(Beginning of TASK DATA)
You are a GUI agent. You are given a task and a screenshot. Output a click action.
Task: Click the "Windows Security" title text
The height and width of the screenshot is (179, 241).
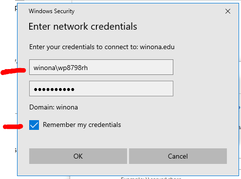52,11
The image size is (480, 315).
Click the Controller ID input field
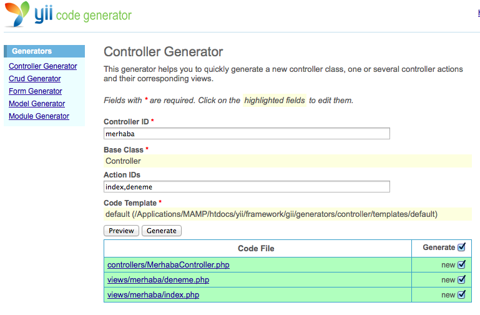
(End of TASK DATA)
- TASK TO CARRY OUT -
The expected output is each entry given again word for word, with pictures dropped.

- TASK RESULT -
You are a GUI agent. You are given a task and a screenshot. Output a click action.
Task: Click the "Windows Security" title text
The height and width of the screenshot is (179, 241).
52,11
The image size is (480, 315).
Click the Controller ID input field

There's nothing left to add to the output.